During 1921–1922 Knudsen toured the Soviet Union. While there he became a delegate to the Red International of Labor Unions and participated in CI congresses. Knudsen was granted the honor of delivering an address to graduating officers of the red army during the 5th anniversary of the Russian Revolution on November 6, 1922.

Returning to America, Knudsen sought to be the international president of the IAM, although he was defeated in this effort. He did become an organizer for the IAM in San Francisco, however.

Knudsen was a candidate for the Socialist Labor Party in San Francisco running for Mayor during 1923. Despite his pro-Communist proclivities, Knudsen reaffirmed his allegiance to the Socialist Labor Party in this campaign, declaring it "the only bona fide party representing the workers' interests." With no realistic chance of winning, Knudsen made an appeal for the SLP's maximum demands to voters, calling for "the working class to back up their ballot by organizing into industrial unions" and to use these to "take and hold the means of production," to be governed through a "Congress of Labor."

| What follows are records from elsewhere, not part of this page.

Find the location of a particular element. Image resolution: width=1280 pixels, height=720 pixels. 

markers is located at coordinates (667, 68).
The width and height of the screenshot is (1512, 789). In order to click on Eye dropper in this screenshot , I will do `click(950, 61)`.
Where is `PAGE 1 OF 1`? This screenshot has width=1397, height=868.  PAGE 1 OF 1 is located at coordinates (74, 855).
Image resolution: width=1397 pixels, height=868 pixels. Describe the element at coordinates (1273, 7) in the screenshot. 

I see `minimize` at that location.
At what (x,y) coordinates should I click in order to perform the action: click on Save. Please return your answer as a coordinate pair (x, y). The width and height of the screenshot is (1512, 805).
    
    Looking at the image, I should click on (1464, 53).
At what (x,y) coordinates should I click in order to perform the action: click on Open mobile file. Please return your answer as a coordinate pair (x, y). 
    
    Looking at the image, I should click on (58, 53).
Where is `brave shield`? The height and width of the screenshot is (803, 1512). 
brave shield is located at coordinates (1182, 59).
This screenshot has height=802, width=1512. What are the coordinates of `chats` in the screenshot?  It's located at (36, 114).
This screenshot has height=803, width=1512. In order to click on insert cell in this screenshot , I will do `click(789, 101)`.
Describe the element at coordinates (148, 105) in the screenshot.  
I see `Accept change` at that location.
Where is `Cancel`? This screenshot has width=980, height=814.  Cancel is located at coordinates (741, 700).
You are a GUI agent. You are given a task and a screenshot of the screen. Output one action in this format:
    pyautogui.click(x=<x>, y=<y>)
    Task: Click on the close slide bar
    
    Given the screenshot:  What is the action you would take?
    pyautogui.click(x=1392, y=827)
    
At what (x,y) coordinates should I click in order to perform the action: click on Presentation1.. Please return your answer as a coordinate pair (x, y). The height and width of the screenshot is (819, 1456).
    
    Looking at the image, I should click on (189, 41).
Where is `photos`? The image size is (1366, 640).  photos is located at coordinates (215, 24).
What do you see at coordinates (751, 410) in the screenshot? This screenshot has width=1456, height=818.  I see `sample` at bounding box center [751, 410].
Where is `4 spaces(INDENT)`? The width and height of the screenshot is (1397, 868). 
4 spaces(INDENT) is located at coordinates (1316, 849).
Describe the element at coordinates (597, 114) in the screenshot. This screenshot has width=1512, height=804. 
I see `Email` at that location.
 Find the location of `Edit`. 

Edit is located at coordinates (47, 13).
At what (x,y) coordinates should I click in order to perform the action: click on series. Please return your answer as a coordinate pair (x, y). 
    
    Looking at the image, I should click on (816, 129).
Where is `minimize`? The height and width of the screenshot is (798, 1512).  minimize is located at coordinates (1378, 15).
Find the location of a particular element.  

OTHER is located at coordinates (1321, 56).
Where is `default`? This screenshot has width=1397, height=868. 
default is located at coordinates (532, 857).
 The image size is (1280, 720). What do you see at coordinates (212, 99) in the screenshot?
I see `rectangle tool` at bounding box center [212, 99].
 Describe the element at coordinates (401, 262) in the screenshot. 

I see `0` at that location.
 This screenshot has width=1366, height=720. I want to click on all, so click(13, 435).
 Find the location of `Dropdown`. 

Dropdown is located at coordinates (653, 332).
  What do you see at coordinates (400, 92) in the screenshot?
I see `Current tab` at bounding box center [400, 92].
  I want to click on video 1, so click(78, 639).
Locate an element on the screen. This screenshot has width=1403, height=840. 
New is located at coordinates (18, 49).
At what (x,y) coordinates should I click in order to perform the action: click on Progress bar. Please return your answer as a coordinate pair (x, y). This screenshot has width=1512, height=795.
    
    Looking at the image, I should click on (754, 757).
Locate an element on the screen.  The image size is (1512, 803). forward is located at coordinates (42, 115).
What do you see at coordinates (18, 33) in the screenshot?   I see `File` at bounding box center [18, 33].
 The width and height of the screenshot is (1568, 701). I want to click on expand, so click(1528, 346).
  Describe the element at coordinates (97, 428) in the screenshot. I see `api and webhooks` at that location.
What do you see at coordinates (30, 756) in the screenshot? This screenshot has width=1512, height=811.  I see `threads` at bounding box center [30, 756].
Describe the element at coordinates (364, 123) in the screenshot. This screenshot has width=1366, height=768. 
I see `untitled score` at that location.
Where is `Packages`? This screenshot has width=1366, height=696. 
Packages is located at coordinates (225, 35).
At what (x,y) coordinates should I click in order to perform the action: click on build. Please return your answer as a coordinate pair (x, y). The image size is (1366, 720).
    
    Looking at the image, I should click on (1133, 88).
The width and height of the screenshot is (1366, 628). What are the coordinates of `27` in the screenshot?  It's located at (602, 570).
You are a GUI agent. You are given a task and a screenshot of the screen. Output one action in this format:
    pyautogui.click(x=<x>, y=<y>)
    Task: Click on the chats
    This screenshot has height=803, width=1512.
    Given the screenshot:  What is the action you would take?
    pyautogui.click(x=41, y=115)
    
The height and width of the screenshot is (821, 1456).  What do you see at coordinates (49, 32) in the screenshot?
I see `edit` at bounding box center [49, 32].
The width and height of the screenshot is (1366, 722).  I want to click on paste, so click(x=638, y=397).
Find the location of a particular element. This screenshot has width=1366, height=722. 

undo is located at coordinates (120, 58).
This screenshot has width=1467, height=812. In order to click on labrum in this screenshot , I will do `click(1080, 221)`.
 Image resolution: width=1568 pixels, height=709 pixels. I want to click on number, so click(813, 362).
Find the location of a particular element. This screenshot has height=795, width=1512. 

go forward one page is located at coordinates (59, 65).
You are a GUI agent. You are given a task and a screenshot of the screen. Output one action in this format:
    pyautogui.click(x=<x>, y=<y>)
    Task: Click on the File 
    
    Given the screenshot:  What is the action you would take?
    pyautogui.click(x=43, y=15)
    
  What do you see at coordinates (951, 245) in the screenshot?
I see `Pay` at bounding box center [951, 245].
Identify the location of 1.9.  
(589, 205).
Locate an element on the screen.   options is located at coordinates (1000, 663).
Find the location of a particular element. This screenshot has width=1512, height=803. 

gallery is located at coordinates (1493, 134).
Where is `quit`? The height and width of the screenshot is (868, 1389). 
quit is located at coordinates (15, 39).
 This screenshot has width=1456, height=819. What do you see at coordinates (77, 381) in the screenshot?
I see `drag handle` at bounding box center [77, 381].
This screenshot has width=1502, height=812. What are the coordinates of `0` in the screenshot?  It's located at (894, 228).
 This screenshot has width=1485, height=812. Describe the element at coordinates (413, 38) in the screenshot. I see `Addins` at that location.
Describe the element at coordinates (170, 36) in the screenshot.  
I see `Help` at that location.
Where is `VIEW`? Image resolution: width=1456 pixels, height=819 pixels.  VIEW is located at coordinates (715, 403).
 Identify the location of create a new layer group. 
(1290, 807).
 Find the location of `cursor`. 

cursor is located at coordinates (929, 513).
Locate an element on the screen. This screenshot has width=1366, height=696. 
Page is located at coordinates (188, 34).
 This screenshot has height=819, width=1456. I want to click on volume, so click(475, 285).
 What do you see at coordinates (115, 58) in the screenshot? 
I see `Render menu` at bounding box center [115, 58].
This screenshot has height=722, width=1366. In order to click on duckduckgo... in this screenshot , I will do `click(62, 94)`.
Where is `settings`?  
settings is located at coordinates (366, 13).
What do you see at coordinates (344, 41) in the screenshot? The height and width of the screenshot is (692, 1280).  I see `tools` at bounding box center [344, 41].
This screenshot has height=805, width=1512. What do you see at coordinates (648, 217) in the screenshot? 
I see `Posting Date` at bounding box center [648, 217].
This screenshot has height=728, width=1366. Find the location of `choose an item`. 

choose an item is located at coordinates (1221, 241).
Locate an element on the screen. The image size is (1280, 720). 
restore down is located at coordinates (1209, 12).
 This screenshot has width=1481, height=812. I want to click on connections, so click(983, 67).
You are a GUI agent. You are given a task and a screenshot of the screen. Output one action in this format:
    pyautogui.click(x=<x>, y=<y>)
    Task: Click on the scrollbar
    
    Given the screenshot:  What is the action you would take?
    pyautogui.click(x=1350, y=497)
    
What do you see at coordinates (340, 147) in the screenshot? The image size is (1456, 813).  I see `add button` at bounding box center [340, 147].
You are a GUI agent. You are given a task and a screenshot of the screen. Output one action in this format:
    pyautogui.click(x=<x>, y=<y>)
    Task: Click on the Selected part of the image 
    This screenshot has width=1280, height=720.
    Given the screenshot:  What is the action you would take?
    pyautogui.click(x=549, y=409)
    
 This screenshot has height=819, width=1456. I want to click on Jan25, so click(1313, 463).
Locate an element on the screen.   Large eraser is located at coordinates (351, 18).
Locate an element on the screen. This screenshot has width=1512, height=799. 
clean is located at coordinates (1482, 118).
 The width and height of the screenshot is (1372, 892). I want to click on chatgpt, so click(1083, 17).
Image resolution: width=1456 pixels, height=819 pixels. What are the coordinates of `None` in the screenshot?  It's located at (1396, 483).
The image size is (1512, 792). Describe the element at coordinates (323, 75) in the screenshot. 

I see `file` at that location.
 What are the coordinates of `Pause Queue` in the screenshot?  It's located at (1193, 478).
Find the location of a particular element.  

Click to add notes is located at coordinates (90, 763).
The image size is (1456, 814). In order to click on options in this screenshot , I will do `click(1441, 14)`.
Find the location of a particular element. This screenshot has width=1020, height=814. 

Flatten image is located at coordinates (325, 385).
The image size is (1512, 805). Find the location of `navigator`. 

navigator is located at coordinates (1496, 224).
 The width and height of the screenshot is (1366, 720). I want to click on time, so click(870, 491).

In 1924 Knudsen became a presidential elector of California for the Socialist Labor Party. Another accolade for Knudsen during 1924 was becoming a lecturer for the San Francisco Labor College and also was a lecturer for classes specializing in Socialist Labor politics classes.

During the course of his political activities Knudsen authored articles on economics, the organized labor movement, psychology, science, and history.